_Supplied records_
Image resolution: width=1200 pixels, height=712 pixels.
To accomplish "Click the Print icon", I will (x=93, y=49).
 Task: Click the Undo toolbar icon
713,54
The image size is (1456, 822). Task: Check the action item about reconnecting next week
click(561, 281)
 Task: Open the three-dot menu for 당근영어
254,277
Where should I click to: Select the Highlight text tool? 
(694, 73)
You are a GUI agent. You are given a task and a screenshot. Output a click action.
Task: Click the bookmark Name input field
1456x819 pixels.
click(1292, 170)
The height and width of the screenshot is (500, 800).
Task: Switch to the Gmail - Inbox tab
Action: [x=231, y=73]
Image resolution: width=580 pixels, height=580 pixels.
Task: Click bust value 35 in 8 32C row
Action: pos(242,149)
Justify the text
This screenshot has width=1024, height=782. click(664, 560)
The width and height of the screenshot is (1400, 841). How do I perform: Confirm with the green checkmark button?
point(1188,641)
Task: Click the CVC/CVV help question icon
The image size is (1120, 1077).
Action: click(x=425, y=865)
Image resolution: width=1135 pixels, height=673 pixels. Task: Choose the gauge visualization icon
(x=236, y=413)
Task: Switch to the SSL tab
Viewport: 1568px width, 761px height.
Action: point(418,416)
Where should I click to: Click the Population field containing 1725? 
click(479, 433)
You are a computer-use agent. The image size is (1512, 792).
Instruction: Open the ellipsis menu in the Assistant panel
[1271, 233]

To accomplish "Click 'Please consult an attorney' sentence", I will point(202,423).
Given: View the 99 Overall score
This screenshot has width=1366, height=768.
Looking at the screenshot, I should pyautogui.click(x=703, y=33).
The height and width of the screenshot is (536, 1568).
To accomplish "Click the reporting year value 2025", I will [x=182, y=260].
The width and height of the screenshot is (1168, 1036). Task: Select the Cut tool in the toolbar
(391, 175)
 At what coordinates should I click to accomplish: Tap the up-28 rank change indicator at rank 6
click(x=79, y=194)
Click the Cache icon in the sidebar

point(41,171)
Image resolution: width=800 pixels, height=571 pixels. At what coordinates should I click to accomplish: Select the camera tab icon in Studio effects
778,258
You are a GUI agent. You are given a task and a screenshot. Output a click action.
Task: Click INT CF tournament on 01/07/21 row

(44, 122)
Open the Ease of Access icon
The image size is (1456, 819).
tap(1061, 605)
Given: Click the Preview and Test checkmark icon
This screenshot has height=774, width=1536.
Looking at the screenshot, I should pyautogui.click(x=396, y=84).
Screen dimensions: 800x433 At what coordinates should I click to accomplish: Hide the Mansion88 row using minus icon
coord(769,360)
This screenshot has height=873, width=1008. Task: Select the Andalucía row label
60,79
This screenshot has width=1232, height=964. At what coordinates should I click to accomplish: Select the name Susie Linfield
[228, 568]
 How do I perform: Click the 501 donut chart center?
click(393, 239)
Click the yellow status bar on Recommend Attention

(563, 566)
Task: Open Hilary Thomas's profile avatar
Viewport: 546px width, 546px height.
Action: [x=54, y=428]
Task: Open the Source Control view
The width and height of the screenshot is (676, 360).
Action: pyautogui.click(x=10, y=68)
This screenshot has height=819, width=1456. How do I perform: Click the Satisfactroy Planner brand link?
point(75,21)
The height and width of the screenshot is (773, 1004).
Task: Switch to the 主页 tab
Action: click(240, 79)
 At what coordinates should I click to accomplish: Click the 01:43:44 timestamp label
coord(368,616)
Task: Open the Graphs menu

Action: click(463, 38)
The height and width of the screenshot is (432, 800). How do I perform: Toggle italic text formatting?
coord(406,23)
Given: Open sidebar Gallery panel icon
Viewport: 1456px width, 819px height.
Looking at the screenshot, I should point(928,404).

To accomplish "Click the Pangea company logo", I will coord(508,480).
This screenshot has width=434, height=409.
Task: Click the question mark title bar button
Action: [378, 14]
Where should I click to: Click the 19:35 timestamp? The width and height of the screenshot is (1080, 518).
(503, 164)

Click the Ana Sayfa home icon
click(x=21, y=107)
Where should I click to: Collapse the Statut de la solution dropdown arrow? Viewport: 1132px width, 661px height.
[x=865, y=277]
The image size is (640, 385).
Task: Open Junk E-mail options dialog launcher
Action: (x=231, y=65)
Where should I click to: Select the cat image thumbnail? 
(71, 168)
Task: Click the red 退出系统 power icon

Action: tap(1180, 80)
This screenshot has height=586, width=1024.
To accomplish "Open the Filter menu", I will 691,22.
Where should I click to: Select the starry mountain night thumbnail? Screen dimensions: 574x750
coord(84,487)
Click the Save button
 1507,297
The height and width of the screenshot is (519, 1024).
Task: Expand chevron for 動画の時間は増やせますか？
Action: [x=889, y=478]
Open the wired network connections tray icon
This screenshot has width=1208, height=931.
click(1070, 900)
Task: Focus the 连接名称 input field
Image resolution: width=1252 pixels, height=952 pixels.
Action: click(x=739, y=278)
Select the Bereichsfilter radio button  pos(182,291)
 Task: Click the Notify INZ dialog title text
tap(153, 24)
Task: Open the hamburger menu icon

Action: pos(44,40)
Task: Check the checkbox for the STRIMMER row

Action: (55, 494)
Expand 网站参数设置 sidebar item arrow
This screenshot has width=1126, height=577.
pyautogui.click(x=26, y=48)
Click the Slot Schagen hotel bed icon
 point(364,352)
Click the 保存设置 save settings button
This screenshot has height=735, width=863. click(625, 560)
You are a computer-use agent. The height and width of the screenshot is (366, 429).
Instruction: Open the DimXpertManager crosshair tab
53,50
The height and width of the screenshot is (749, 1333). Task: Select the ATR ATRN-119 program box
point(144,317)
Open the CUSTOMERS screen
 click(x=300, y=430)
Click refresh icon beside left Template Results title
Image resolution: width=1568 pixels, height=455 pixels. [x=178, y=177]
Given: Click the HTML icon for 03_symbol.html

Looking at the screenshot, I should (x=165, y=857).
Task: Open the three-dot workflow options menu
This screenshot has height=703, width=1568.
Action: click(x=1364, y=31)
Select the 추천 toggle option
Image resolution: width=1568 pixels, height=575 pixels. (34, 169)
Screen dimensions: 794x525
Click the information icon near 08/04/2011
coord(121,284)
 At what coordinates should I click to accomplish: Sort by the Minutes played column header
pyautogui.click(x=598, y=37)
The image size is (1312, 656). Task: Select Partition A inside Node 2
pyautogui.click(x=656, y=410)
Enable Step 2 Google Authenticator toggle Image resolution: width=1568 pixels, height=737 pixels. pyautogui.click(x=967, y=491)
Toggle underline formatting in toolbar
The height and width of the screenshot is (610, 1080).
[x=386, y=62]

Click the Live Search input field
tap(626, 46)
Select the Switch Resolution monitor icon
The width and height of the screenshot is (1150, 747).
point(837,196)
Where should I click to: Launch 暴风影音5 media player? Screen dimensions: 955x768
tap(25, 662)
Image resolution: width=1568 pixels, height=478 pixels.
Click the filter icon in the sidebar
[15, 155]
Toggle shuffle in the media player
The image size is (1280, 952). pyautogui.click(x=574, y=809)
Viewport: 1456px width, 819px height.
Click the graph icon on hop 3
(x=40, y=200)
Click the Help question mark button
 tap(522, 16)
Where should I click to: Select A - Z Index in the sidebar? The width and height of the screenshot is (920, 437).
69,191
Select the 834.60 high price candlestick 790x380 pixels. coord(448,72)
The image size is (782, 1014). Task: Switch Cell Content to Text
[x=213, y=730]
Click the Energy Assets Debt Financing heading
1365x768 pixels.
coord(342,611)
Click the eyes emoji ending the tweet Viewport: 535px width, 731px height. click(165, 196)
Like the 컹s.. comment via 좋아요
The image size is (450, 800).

_Aim_
Copy the items above, everything from the line containing "Where should I click to: Click the Population" down to the line containing "point(41,171)", both lines included, without changing anything.

_Output of the task_
Where should I click to: Click the Population field containing 1725? 
click(479, 433)
You are a computer-use agent. The image size is (1512, 792).
Instruction: Open the ellipsis menu in the Assistant panel
[1271, 233]

To accomplish "Click 'Please consult an attorney' sentence", I will point(202,423).
Given: View the 99 Overall score
This screenshot has width=1366, height=768.
Looking at the screenshot, I should pyautogui.click(x=703, y=33).
The height and width of the screenshot is (536, 1568).
To accomplish "Click the reporting year value 2025", I will [x=182, y=260].
The width and height of the screenshot is (1168, 1036). Task: Select the Cut tool in the toolbar
(391, 175)
 At what coordinates should I click to accomplish: Tap the up-28 rank change indicator at rank 6
click(x=79, y=194)
Click the Cache icon in the sidebar

point(41,171)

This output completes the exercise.